But I'm also excited, because we have the opportunity to make health care a lot better. It's a chance to change to a system of keeping individuals healthy, rather than performing procedures for payment. We can improve individuals' health by creating a smarter health care system that uses comprehensive information technology.

Things need to improve. U.S. health care spending has risen sharply, adding up to nearly $2.6 trillion in 2010, which is 10 times more than we spent in1980 and more than 50% higher than any other country. The costs threaten to make the U.S. uncompetitive.

And all that spending isn't buying great results. The Commonwealth Fund's third national health care scorecard last year found that the U.S. ranks last out of 16 developed countries when it comes to deaths that could have been prevented by effective medical care.

One reason is that the U.S. is behind in information technology systems for health care, according to the Commonwealth Fund's research. Even though the U.S. is the world's leader in computer systems and software, our huge health care system lacks sophisticated electronic systems.

The nation's health care system has had difficulty in developing seamless interaction among computer systems because of multiple physicians, hospital systems, government and private insurers. Rivalries among payers and suspicions by care-givers sometimes discourage open sharing.
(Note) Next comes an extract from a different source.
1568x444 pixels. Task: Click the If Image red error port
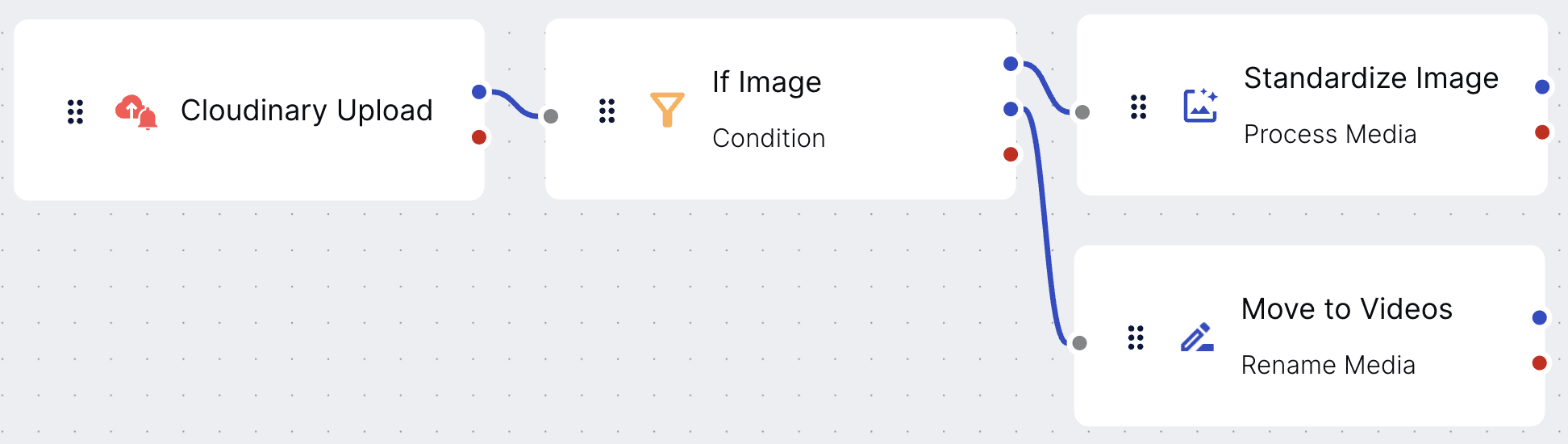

The situation needs to get better. And we're talking about how to do so at the Healthcare and Information Management Systems Society Conference Conference, which is holding its annual meeting in Las Vegas now through Feb. 24.

The push to adopt electronic medical records by 2015 could bring big improvements. When a comprehensive record is accessible to any doctor who sees a patient, the result should be fewer unnecessary tests and fewer cases of prescribing medicine that could dangerously interact with a patient's existing prescriptions.
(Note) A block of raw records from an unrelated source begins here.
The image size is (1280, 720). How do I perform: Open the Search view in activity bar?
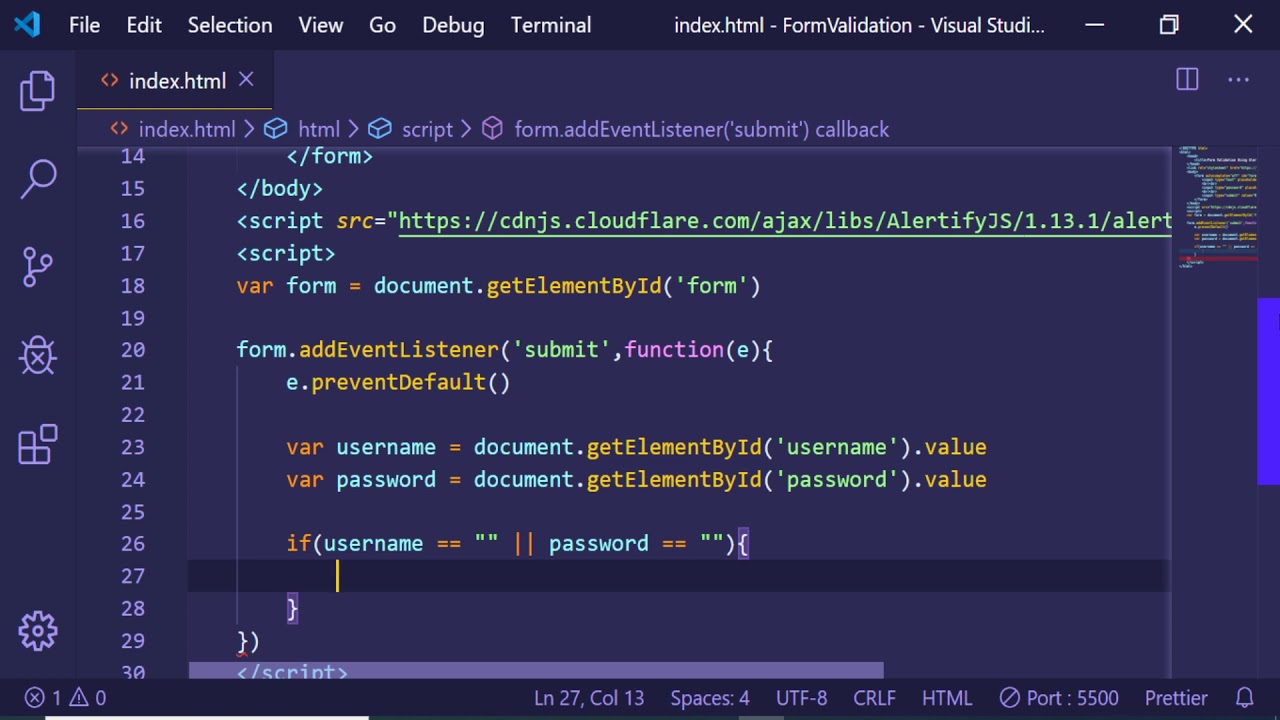tap(38, 180)
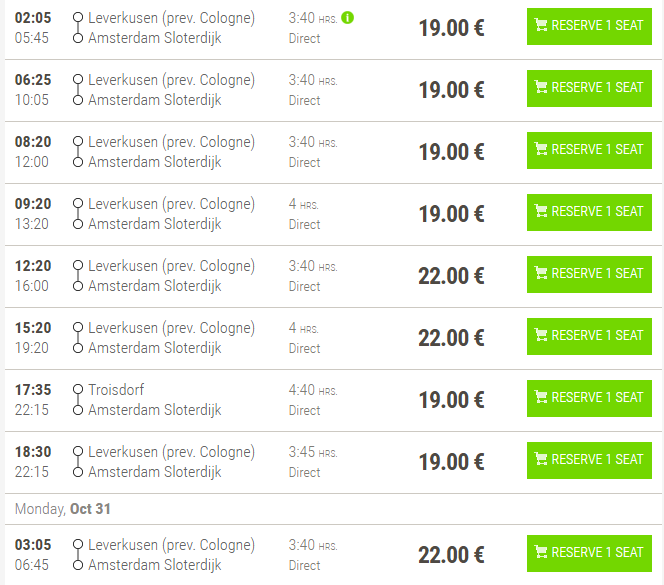Click cart icon on the 12:20 departure
Image resolution: width=664 pixels, height=585 pixels.
point(541,274)
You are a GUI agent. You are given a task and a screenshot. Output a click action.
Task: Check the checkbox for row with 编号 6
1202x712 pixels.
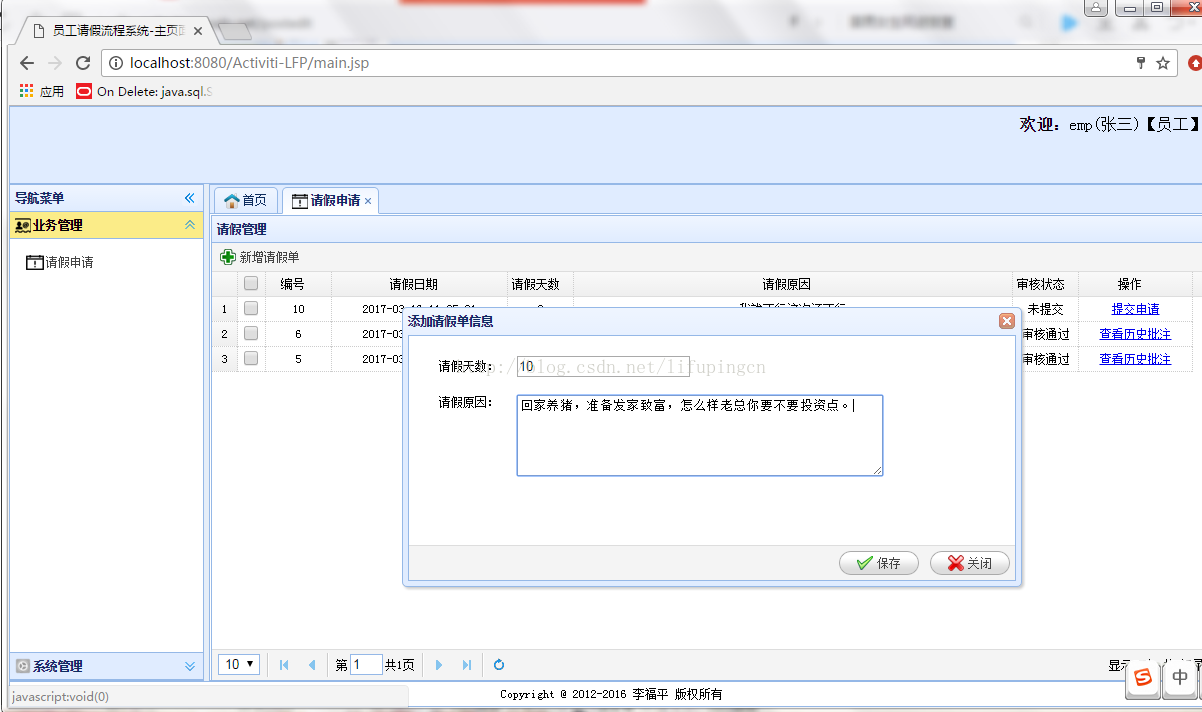pyautogui.click(x=250, y=334)
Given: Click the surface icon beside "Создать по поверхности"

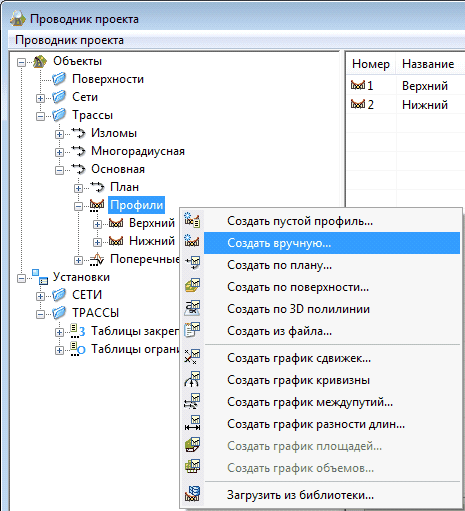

The creation of regional health information exchanges will also allow better sharing of clinical health information. After all, 90 percent of healthcare is delivered locally.

Patients must also become part of the information stream. There are plenty of easy-to-use, low-priced monitors for blood sugar and blood pressure. Connecting patients' information to computer systems could provide much more detailed information about chronic conditions.

If doctors were paid for keeping patients healthy rather than for office visits, they would have more incentive to encourage remote monitoring. They might find it cost-effective to e-mail with their patients.

New technology that can interpret the content and context of human language and analyze massive amounts of data will help. IBM Watson was developed as a sophisticated question and answer system to compete on Jeopardy! But now, IBM Watson is at work in healthcare.

The nation's largest health insurance company, WellPoint, is working with oncology experts at Cedars-Sinai in Los Angeles on a pilot. The system could even help doctors determine which treatment methods are covered by a patient's insurance plan.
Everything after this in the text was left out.